ENOSBURGH — It’s been some time since the Messenger caught up with the Enosburgh Initiative, but that doesn’t mean this band of volunteers is slowing down.
A relatively small group of Initiative stalwarts gathered in the backroom of the Enosburgh Public Library Thursday after the SE Group presented a redesigned recreation field, as the Messenger reported in Saturday’s edition.
The subsequent Initiative meeting involved less than a dozen people, gathered around a small table beside an old popcorn machine.
But their conversation had the Initiative’s characteristic diversity. Topics ranged from restoring the Lincoln Park doughboy to developing a property maintenance ordinance in the village to a sudden rush of new business and advertising opportunities.
Jim Cameron, the Initiative’s de facto moderator, pointed out that the village’s Depot Street is flourishing.
The Animal Doctor moves from Water Tower Road to open its new Depot Street offices on Dec. 1. Volunteers praised the building’s rejuvenated look — not far from a new flower shop opening soon, not to mention, diagonally across the intersection of Depot and Main streets, 242 Texas BBQ.
The Messenger profiled the barbecue biz, which moved from a small roadside stand in Montgomery to Main Street, in last weekend’s edition. Volunteers noted at this Initiative meeting the restaurant opened to such a crowd its first customers found themselves in standing room only.

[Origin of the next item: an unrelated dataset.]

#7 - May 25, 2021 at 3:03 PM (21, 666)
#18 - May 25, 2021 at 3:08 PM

When it comes to advertising Enosburgh, Cameron highlighted Adelle Brunstad, who sat across the table from him, as a sort of local secret weapon.
He told the group Brunstad’s recently published an article about Enosburgh in Vermont Business Magazine, giving the moving-and-shaking community statewide publicity.
And Cameron said he and Brunstad plan to meet with the magazine’s editor to plan additional articles about the community, including a spring ad in the paper to draw tourists.
Brunstad’s found herself in a position Cameron called the Initiative’s first administrative assistant.
“Great,” Ward Heneveld quipped. “She has a job with a non-existent organization.”
That got a lot of laughs, including from Cameron and Brunstad.
Existent organizations are helping Initiative volunteers replace the fencing around the “doughboy” soldier statue in Lincoln Park, namely the American Legion, the Village of Enosburg Falls and the Enosburg Business Association. Cameron said the new fencing will match that of the cemetery across the street, creating design uniformity and just generally looking better than the current fence.
Cameron said those groups are also working to get the statue appraised for repairs.
He stopped the updates for a moment to praise Gary Denton, the village’s public works director. Cameron said Denton’s been really encouraging throughout the fence replacement effort.
Along the same lines, Shawna Lovelette observed she “feel[s] like the trustees are really rocking it lately.”
Lovelette and several others in the room elaborated on the thought. They said the village board of trustees has seemed uniquely supportive whenever Initiative volunteers have raised issues or sought support at the board’s recent meetings.
That includes meetings on a proposed property maintenance ordinance, which the Messenger will cover in a future edition. Matt Mulheron, St. Albans City’s public health and safety officer, described the city’s property maintenance ordinances to the village board on Nov. 12, after the board discussed developing a similar ordinance in the village to keep properties maintained — i.e. no couches on porches, no overgrown lawns.
Cameron brought the village’s lack of any such ordinance to the trustees’ attention in October, and asked if he could invite Mulheron to explain what St. Albans City has done with similar issues. The board supported that idea and heard Mulheron out at its last meeting.
Which wasn’t just potentially good for the village, but also for Cameron’s stress levels.
“I got a bug up my buns about ordinances,” he told the Initiative at Thursday’s meeting.
But there seemed to be too much good news for anyone to stay bugged.
One whopping piece of good news is the possibility that the Preservation Trust of Vermont, the statewide profit dedicated to protecting communities’ architecture, may well hold its next quarterly meeting in Enosburg Falls.
That’s a big deal because these sizable meetings attract an equally sizable population of municipal and state officials and influential community members from across Vermont.
Cameron said Enosburgh’s community development got a hearty round of applause when he described it to attendees at the Preservation Trust’s most recent quarterly meeting. He said attendees seemed thrilled by all the activity here in the town and village.
“And a year from now,” Lovelette said, when the Preservation Trust meets again, “imagine where we’ll be.”